**ACTIVITY**: Filter the entries down to the lines holding "Drill", then copy those lines.

**AVAILABLE DATA**:
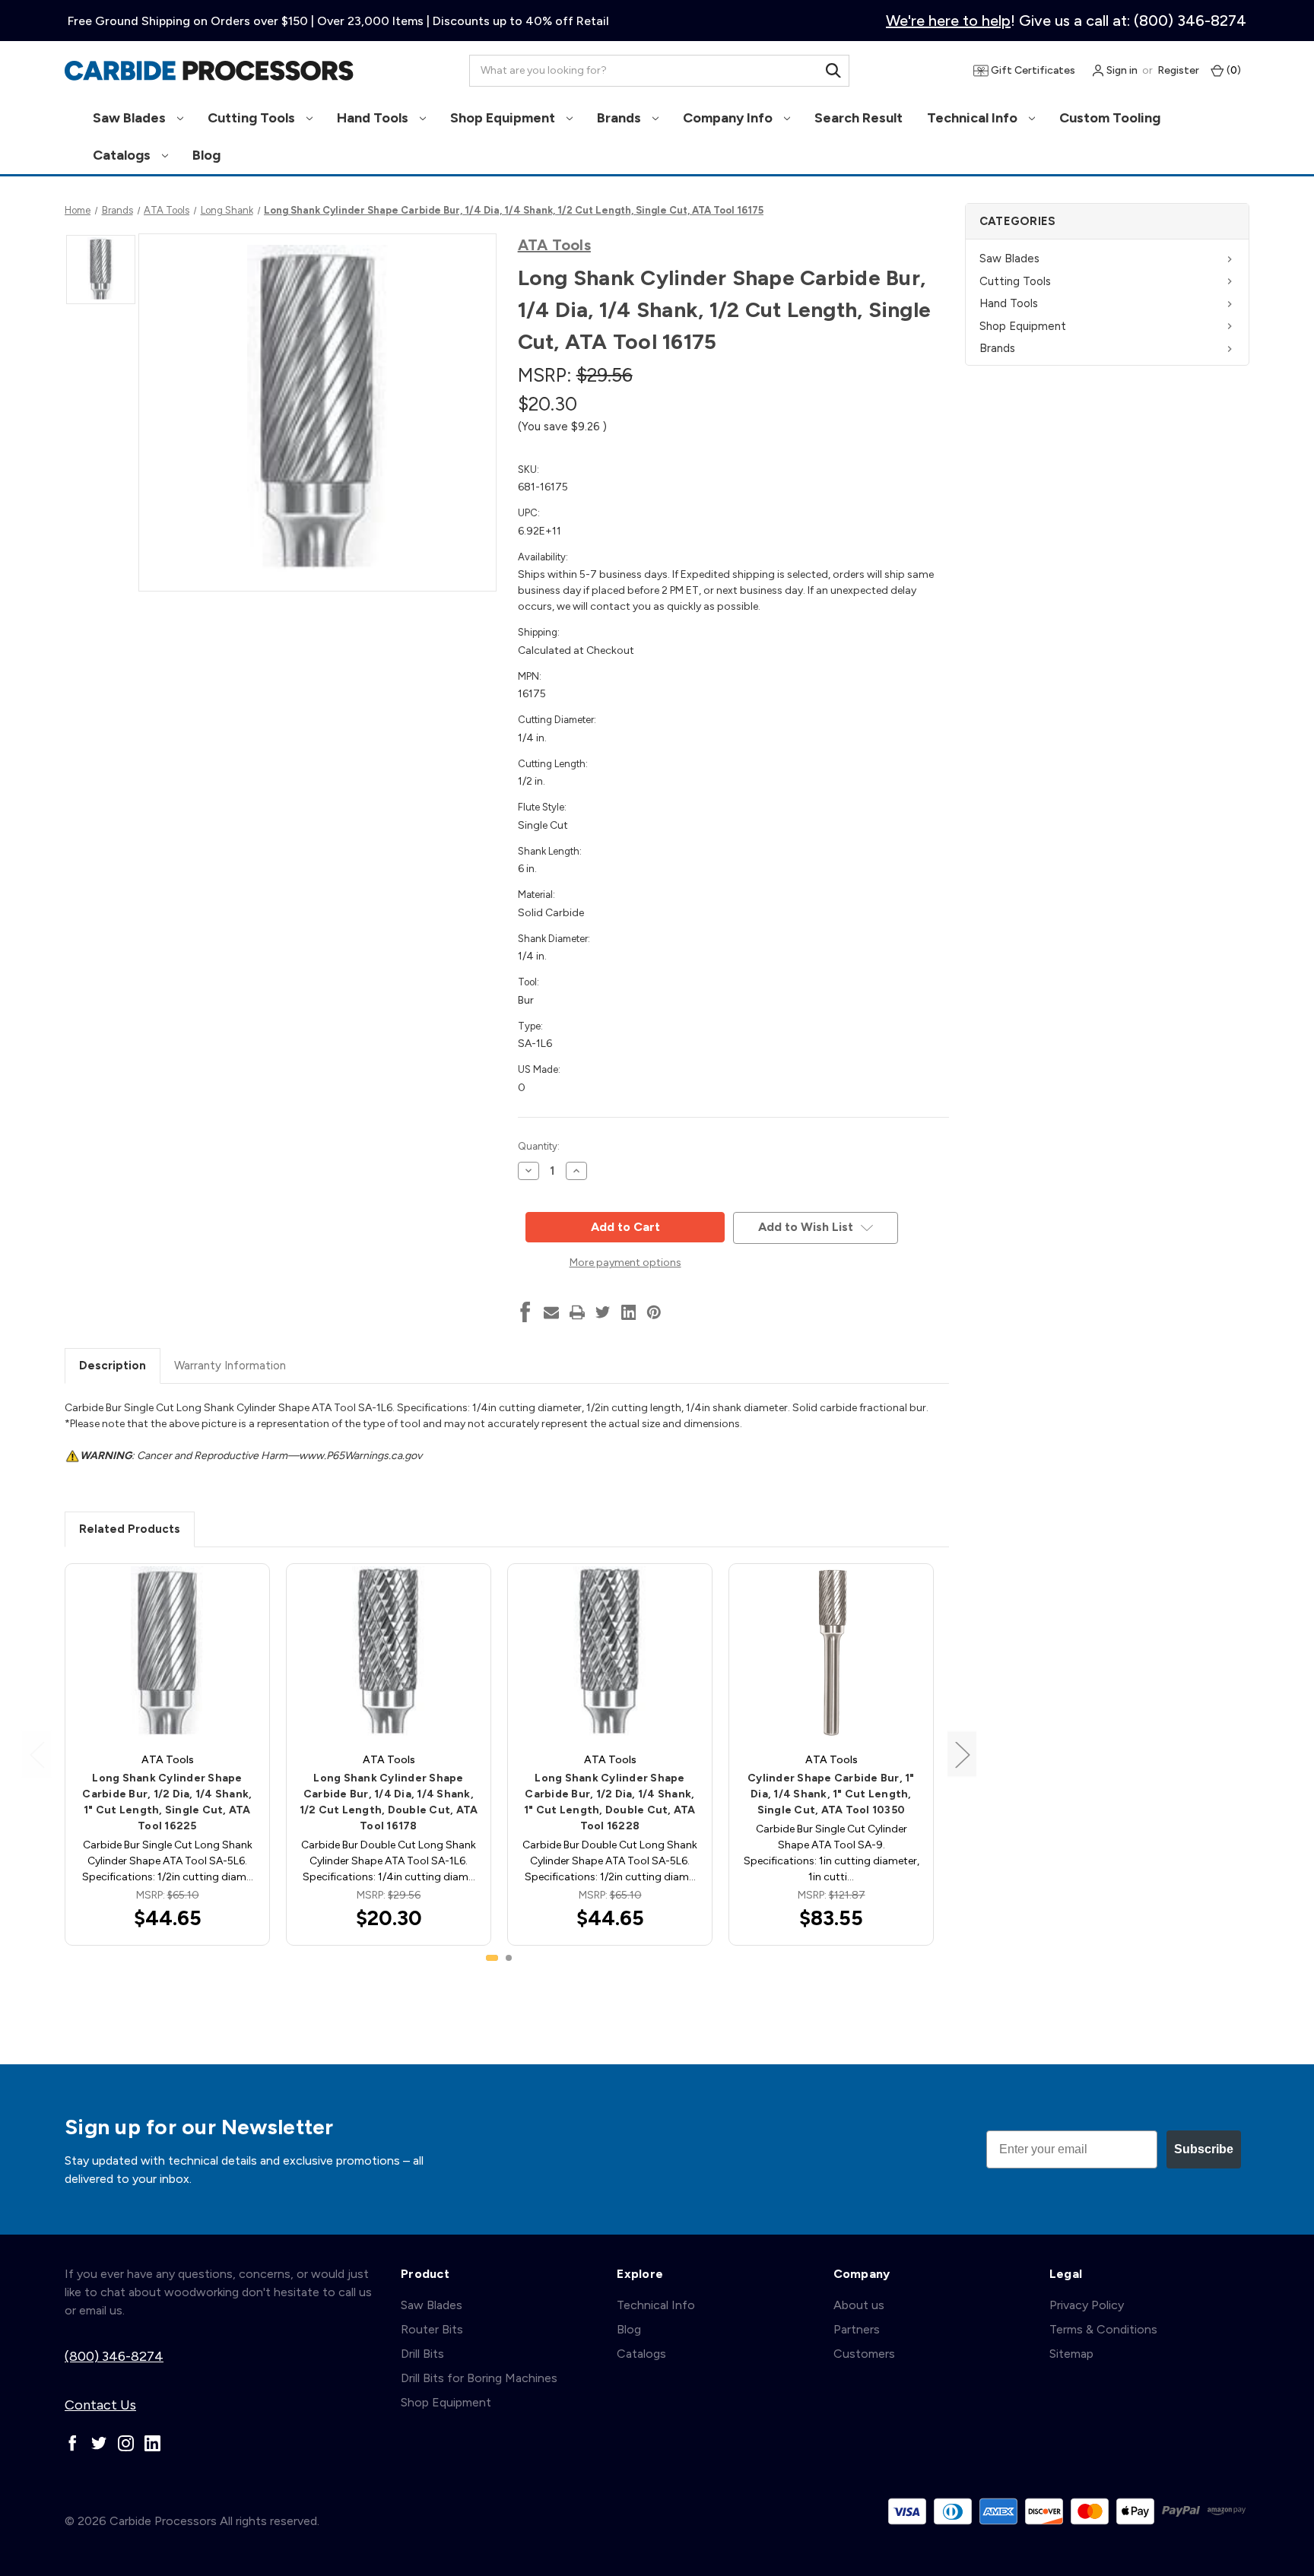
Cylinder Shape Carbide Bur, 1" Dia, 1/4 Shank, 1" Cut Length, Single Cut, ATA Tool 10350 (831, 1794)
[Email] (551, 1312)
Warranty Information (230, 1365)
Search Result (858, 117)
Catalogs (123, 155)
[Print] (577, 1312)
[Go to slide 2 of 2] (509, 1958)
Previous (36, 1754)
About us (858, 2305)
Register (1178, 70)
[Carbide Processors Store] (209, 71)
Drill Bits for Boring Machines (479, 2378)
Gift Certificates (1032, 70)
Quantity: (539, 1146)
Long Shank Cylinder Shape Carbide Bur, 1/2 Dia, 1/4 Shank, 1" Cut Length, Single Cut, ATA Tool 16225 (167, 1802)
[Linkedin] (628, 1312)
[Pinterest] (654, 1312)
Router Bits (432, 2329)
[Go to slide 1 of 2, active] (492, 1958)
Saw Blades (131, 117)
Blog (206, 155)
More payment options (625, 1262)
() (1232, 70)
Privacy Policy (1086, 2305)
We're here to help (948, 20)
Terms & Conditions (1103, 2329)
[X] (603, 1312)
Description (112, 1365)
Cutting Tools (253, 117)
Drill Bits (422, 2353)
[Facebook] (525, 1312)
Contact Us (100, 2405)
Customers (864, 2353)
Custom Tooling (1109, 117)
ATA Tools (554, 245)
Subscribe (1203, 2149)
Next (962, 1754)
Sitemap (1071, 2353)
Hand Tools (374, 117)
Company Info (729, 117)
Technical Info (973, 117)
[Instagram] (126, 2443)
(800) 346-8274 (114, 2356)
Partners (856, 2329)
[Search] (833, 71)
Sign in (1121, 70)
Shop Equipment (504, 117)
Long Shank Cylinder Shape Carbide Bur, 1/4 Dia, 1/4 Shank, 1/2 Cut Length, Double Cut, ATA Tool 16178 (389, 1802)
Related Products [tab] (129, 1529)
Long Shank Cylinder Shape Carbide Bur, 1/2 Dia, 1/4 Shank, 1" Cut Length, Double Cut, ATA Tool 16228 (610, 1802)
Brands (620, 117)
---
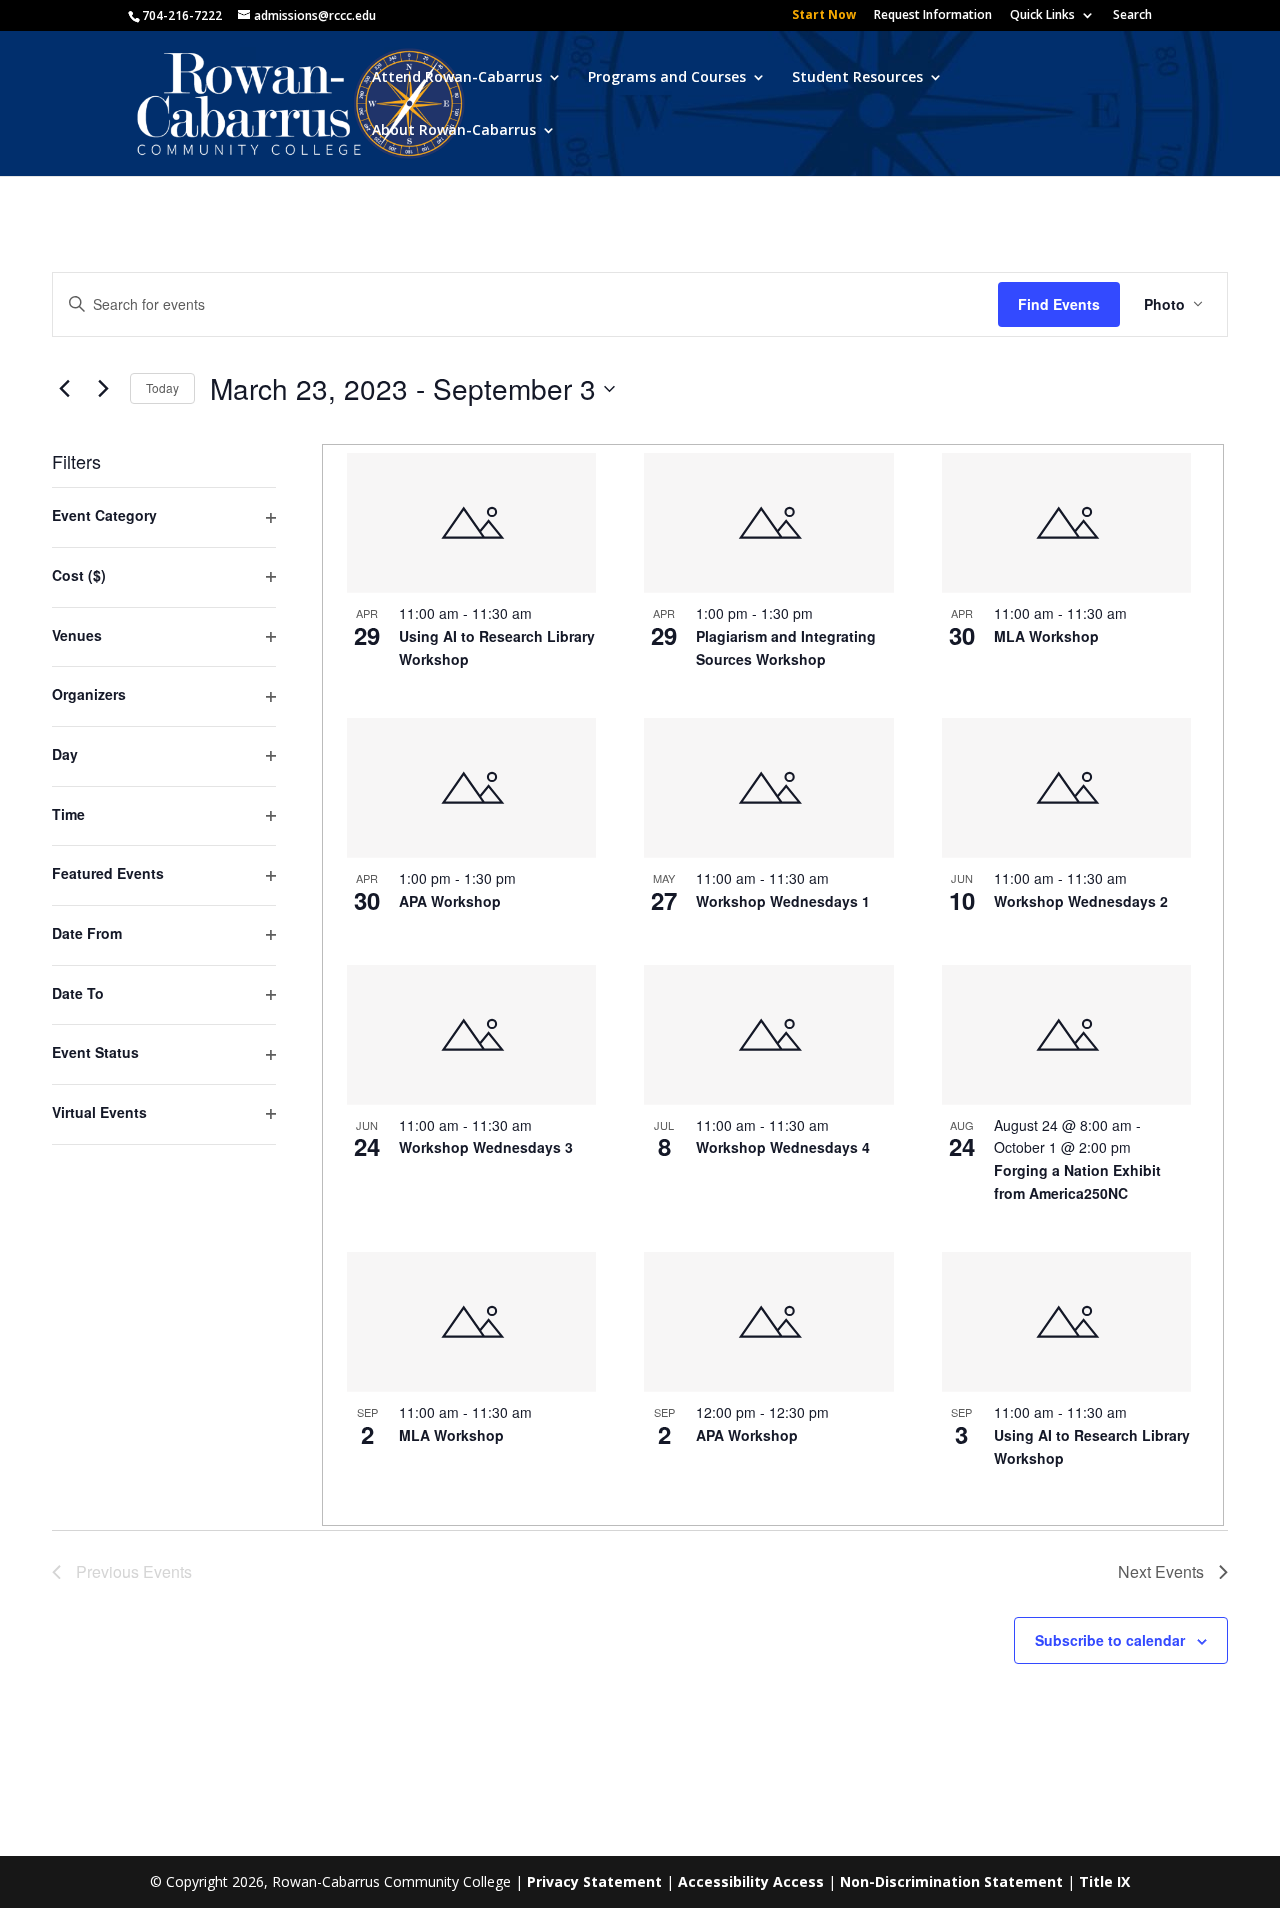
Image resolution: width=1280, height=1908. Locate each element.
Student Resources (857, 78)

**TASK ANSWER**:
Drill Bits for Boring Machines (479, 2378)
Drill Bits (422, 2353)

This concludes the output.